Un fabricant vend depuis de nombreuses années à une entreprise des pièces de haute technologie. Pour le second semestre 2018, l’entreprise passe commande pour un montant de 13 877 €, puis en 2019 pour un montant de 21 725 € et, en 2020, pour un montant de 10 425 €. Le fabricant soutient qu’il a subi une baisse considérable des commandes à compter du 1er juillet 2018 et demande réparation de son préjudice pour rupture brutale partielle de relations commerciales établies.
La cour d’appel de Paris considère que l’entreprise a drastiquement réduit ses commandes à compter du 1er juillet 2018 sans respecter le préavis de six mois qu’elle aurait dû accorder au fabricant. Elle la condamne à verser à ce dernier la somme de 52 464 €, correspondant à la différence entre la marge non réalisée pendant la durée du préavis non respecté (91 566 €) et la somme des marges réalisées sur les commandes effectuées du second semestre 2018 à 2020 (39 102 €).
Cette décision est censurée par la Haute Juridiction : en cas de rupture partielle d’une relation commerciale établie, le préjudice résultant du caractère brutal de la rupture s’évalue en considération de la diminution de la marge brute escomptée pendant la seule durée du préavis.
Au cas particulier, comme l’avait retenu la cour d’appel, le taux de marge sur coûts variables réalisé par le fabricant étant de 85 % et la marge moyenne mensuelle de 15 260 €, la perte de marge sur la durée du préavis non respecté était bien de 91 566 € (15 260 € x 6 mois). Toutefois, la rupture ayant été partielle, il convenait de déduire de cette somme les marges réalisées au second trimestre 2018, correspondant au préavis non respecté de six mois. Le chiffre d’affaires réalisé par le fabricant au cours de cette période étant de 13 877 €, la marge réalisée durant cette même période était de 11 796 € (13 877 x 85 %).

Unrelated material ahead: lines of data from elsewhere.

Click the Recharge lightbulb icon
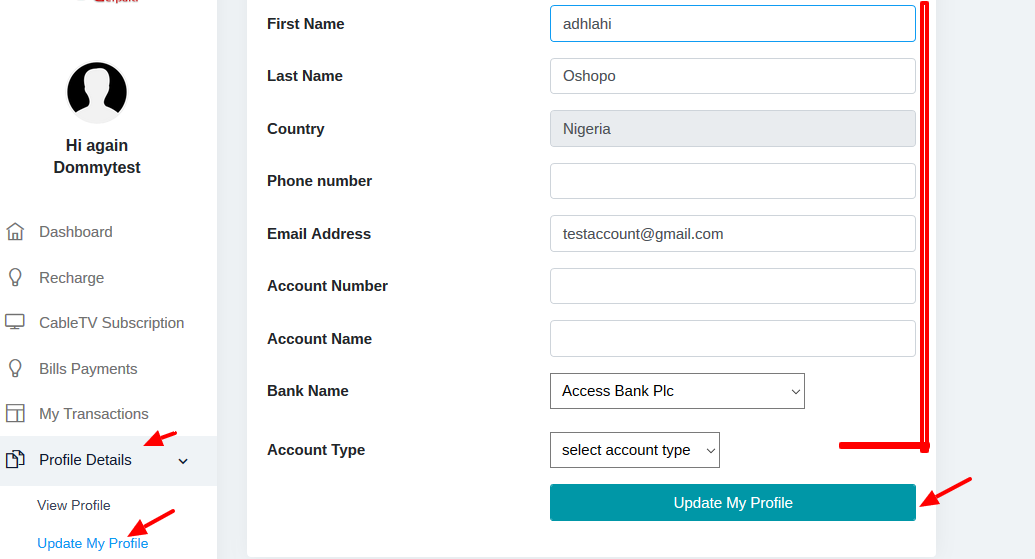 [15, 277]
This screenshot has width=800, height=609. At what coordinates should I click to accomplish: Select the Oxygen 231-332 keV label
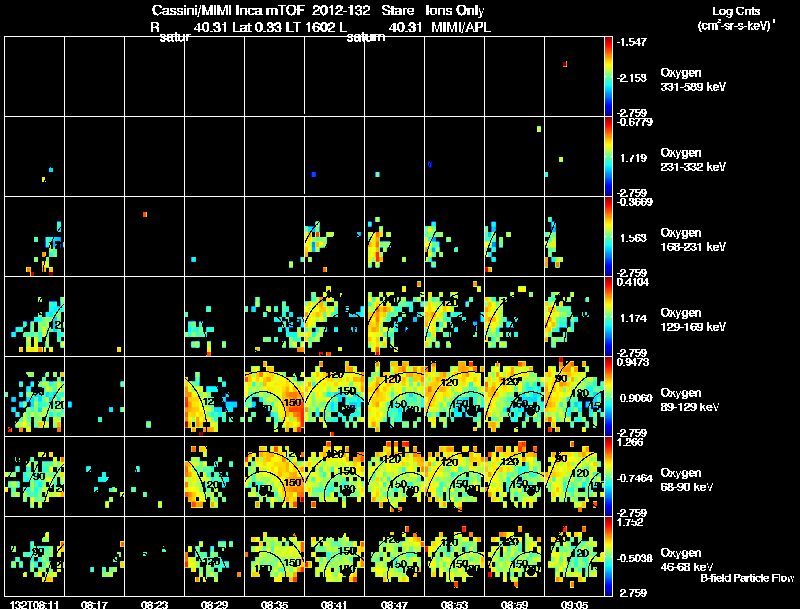(x=693, y=160)
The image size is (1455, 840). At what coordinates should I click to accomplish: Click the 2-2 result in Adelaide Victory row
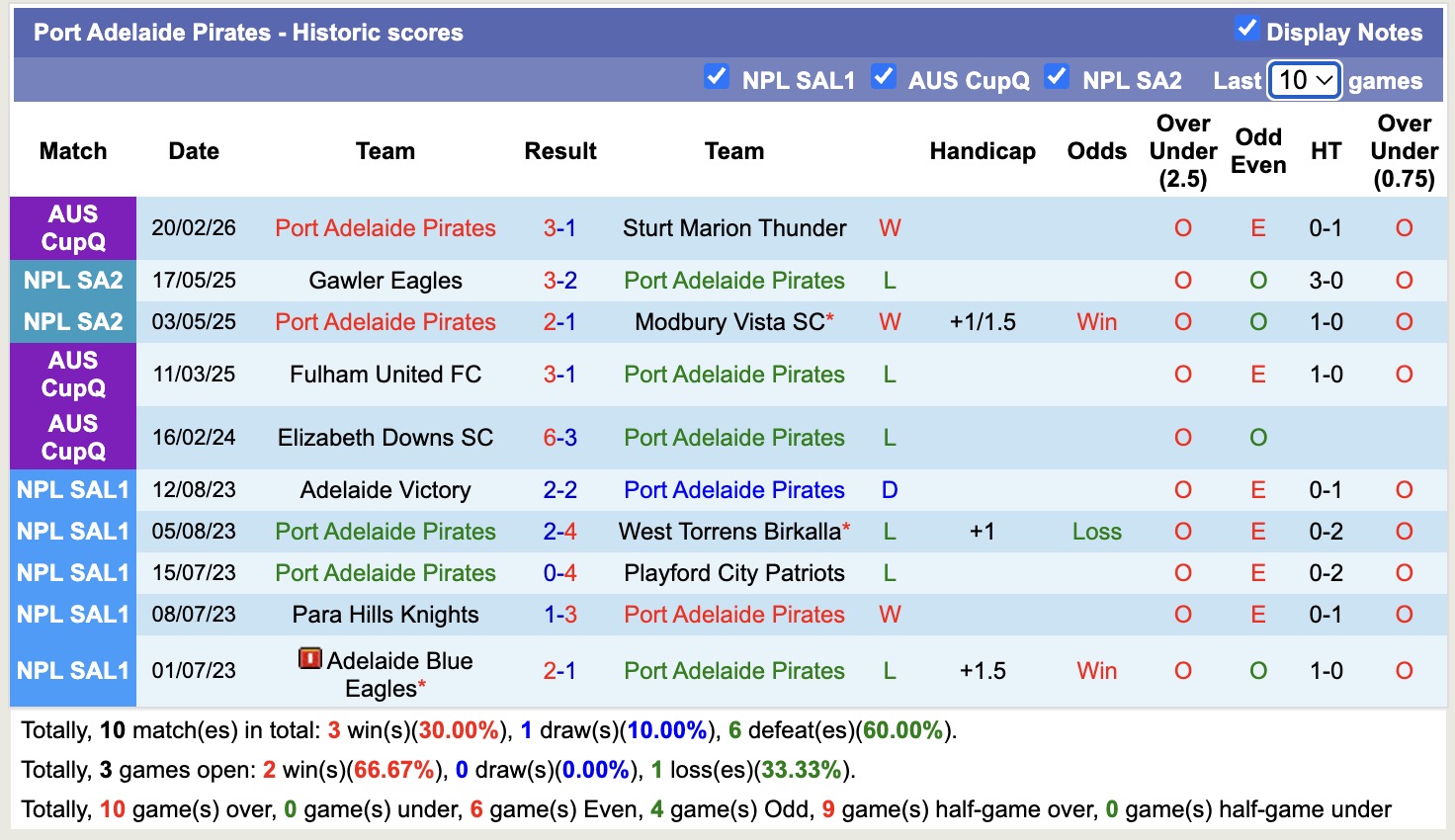click(559, 489)
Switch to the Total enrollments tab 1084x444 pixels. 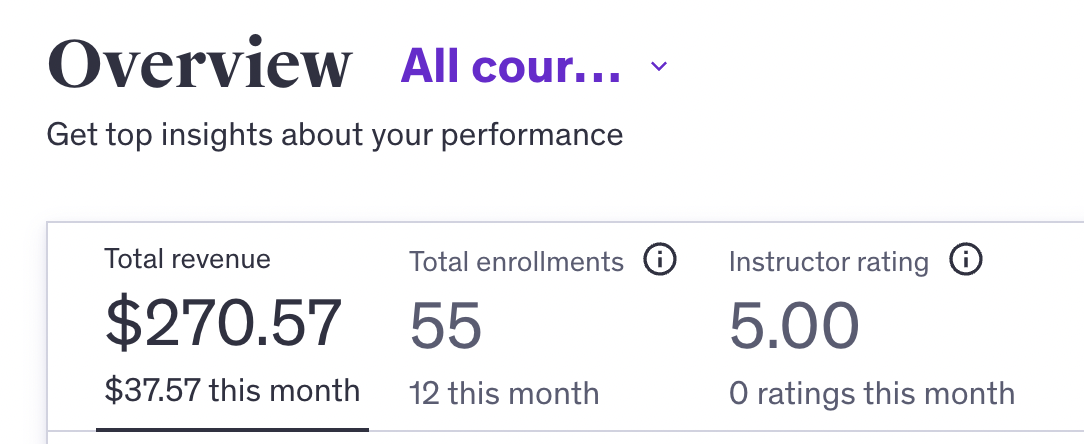(x=516, y=262)
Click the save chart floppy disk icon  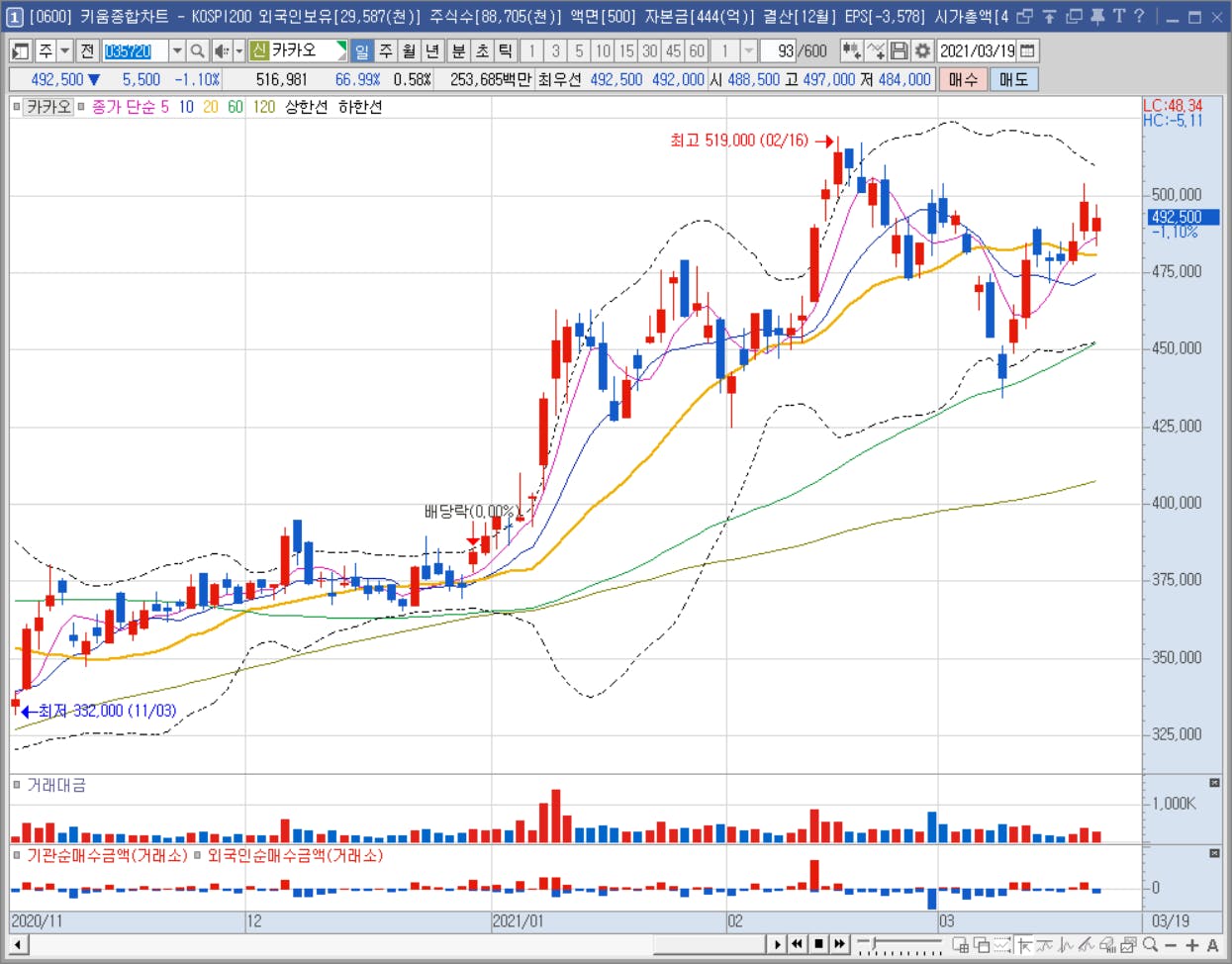coord(899,50)
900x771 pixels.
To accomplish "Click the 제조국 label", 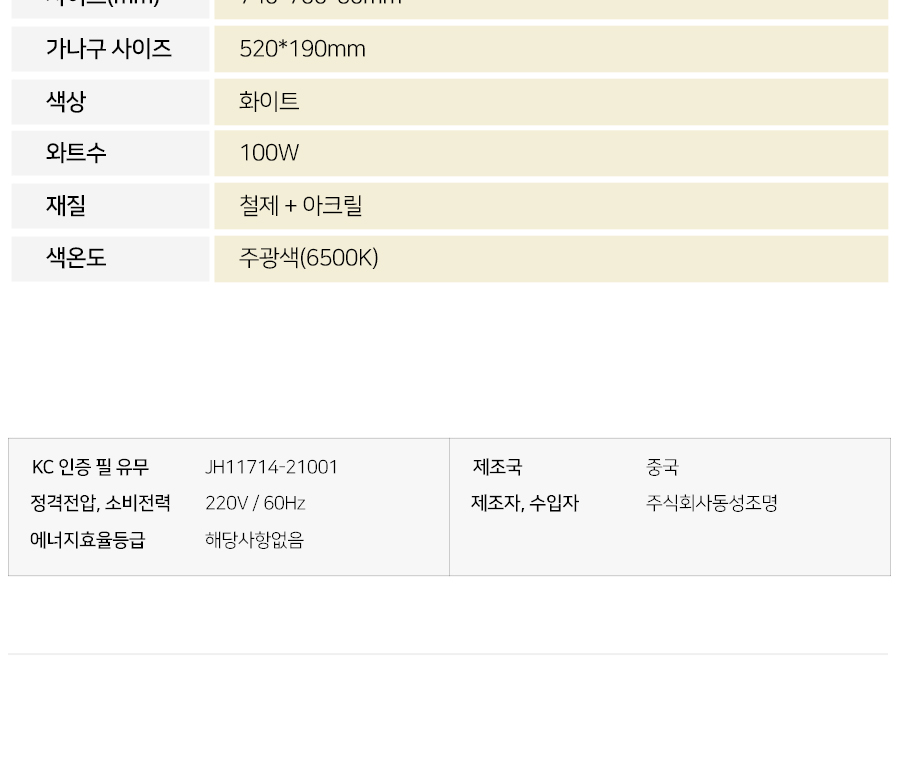I will (x=497, y=467).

L’entreprise devait donc verser au fabricant une indemnité de 79 770 € (91 566 € - 11 796 €).
A noter :
Aux termes de l’article L 442 6, I-5° du Code de commerce, dans sa rédaction antérieure à l’ordonnance du 24 avril 2019, engage la responsabilité de son auteur et l’oblige à réparer le préjudice causé le fait « de rompre brutalement, même partiellement, une relation commerciale établie, sans préavis écrit tenant compte de la durée de la relation commerciale et respectant la durée minimale de préavis déterminée, en référence aux usages du commerce, par des accords interprofessionnels » (dispositions reprises par l’article L 442-1, II du même Code, dans une autre rédaction).
La rupture partielle de la relation peut résulter d’une baisse des commandes de la part du partenaire économique (par exemple, Cass. com. 23-1-2007 n° 04-17.951 F-PB : RJDA 5/07 n° 562). Il faut toutefois que cette baisse soit imputable à un choix volontaire de son auteur. Tel n’est pas le cas si la baisse des commandes résulte d’éléments extérieurs, tels que la crise économique du secteur en cause (Cass. com. 8-11-2017 n° 16-15.285 F-PBI : RJDA 2/18 n° 189). Par ailleurs, seuls sont indemnisables les préjudices découlant de la brutalité de la rupture et non de la rupture elle-même (par exemple, Cass. com. 10-2-2015 n° 13-26.414 F-PB : RJDA 5/15 n° 392).
Le préjudice résultant du caractère brutal de la rupture correspond à la « marge brute escomptée durant la période de préavis qui n'a pas été exécutée » (par exemple, Cass. com. 24-6-2014 n° 12-27.908 F-D), c’est-à-dire la différence entre le chiffre d'affaires hors taxe escompté et les coûts variables hors taxe non supportés durant la période d'insuffisance de préavis, différence dont pourra encore être déduite, le cas échéant, la part des coûts fixes non supportés du fait de la baisse d'activité résultant de la rupture, durant la même période (Cass. com. 28-6-2023 n° 21-16.940 FS-B : RJDA 10/23 n° 549).
Qu’en est-il en cas de rupture partielle de la relation ? Dans cette affaire, la cour d’appel avait, de manière classique, évalué la perte totale de marge brute correspondant aux six mois de préavis non exécutés, à partir de la marge mensuelle moyenne réalisée au cours des trois derniers exercices. Toutefois, elle avait ensuite déduit de cette somme les marges réalisées par la victime de la rupture sur l’ensemble des commandes postérieures au 1er juillet 2018, c’est-à-dire non seulement celles réalisées au second semestre 2018, mais également celles réalisées en 2019 et en 2020. C’est sur cette déduction que sa décision est censurée, pour atteinte au principe de la réparation intégrale.